A frontal personal attack on Kyriakos Mitsotakis has been planned for today by Nikos Androulakis, aiming to damage the prime minister’s image by naming him as the main responsible party for all corruption cases, focusing on the OPEKEPE case files and the wiretapping scandal. PASOK headquarters has long identified that Kyriakos Mitsotakis initially has an advantage over Nikos Androulakis in terms of suitability for prime minister. The leader of the main opposition wants to weaken this image by raising PASOK’s opposition decibel levels within Parliament, something he is already doing outside of it.
Androulakis aims to boost PASOK’s poll numbers – His strategy against Mitsotakis
The PASOK president believes that the prime minister not only knew about the OPEKEPE cases initially and secondarily about the wiretapping, but was also the main inspiration and architect of these major scandals, as he characterizes them. He will obviously add other smaller cases to damage Mitsotakis’ image, such as that of the new Deputy Minister of Agricultural Development, Makarios Lazaridis, a case that appears like a small dot on a huge screen that PASOK is trying to magnify as much as possible to make it appear as a significant problem. The leader of the main opposition realizes this might be his last chance to deliver a good speech in Parliament, where he will have a direct confrontation with the prime minister, in order to boost his own poll numbers while simultaneously raising PASOK’s polling “needle.”
The successive meetings at Charilaou Trikoupi headquarters in recent days had the central goal of strengthening Nikos Androulakis’ opposition arsenal, who will attempt to highlight his differences with Kyriakos Mitsotakis and explain why he considers him the main responsible party for the country’s institutional decline. Moreover, following the decision of the Single-Member Misdemeanor Court, he has already announced his intention to bring a new investigative committee to Parliament on the wiretapping issue, something he may bring to public discussion today during the pre-agenda period. At the same time, he will seek to deconstruct the prime minister’s reformist profile, who has invested heavily in his government’s efforts to tackle the “deep state,” chronic pathologies, and clientelist relationships. The PASOK president will demonstrate that the prime minister was elected with promises of reforms, transparency, and meritocracy, but failed. To achieve this, Androulakis will argue that Mitsotakis remained merely in the reformist narrative, without solutions to everyday problems and without a trace of self-criticism regarding corruption, clientelism, and institutional devaluation.

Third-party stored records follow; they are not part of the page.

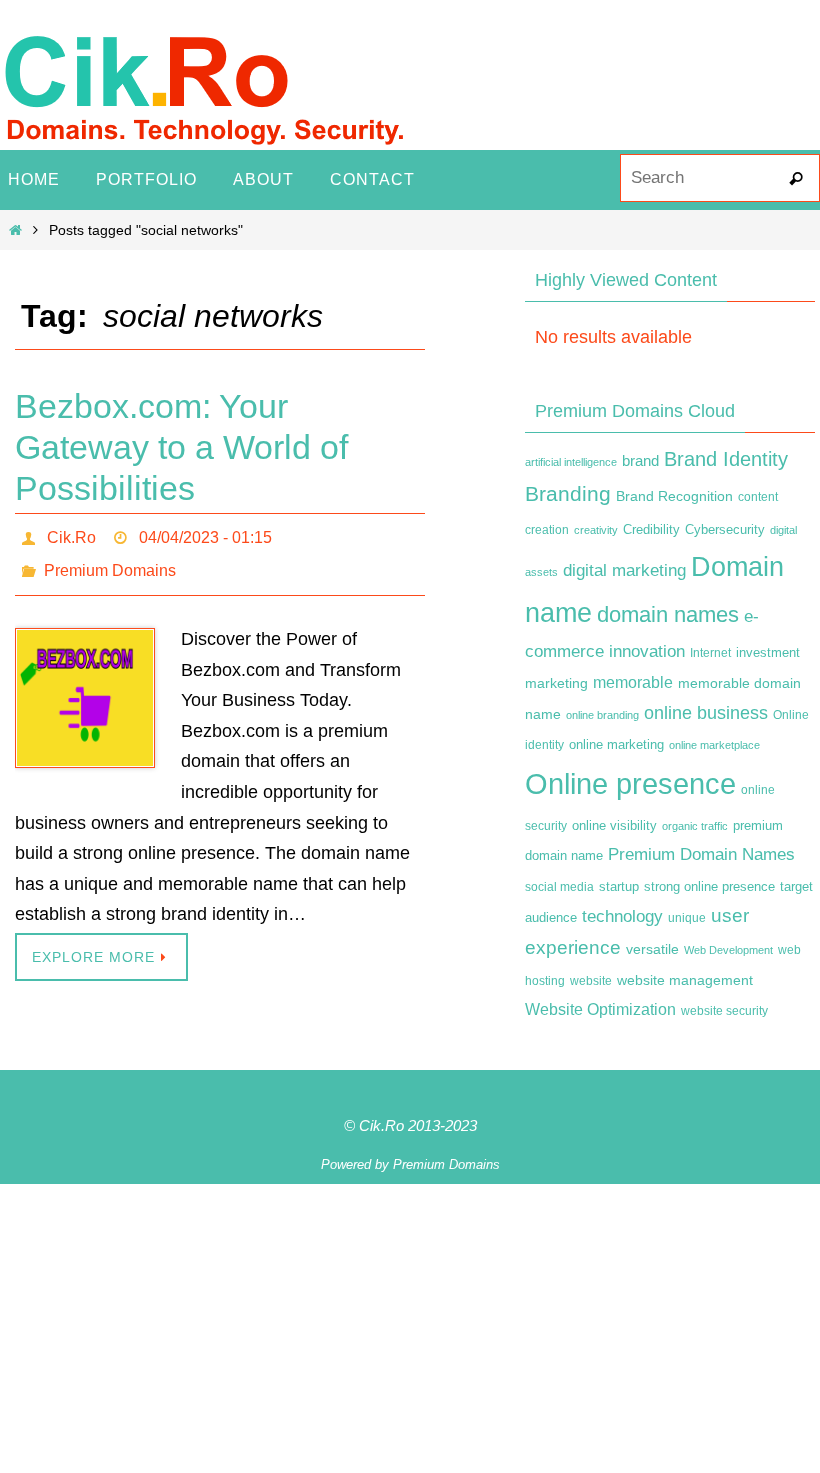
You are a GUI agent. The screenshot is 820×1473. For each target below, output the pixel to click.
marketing (556, 683)
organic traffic (695, 826)
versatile (652, 949)
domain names (668, 614)
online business (706, 713)
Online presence (630, 783)
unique (687, 918)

He will obviously want to cut short the possibility of a third governmental term for Kyriakos Mitsotakis, saying it would “be equivalent to continuing inequalities, weakening institutions, scandals, lack of merit, and opacity,” in order to broadcast some political slogans such as: “The Greek people deserve better and will make political change a reality.” Additionally, he will attempt to disprove the prime minister, whom he accuses of lacking governability in other parties, by unfolding his strategy for governing the country. He will essentially describe some important points from the Movement’s program, seeking to convince that “PASOK has returned to give hope and prospects to citizens.” Nikos Androulakis proposed through Nikitas Kaklamanis to postpone the discussion due to Giorgos Mylonakis’ health condition. Kyriakos Mitsotakis thanked the PASOK president, politely declined, and responded that the discussion will proceed normally.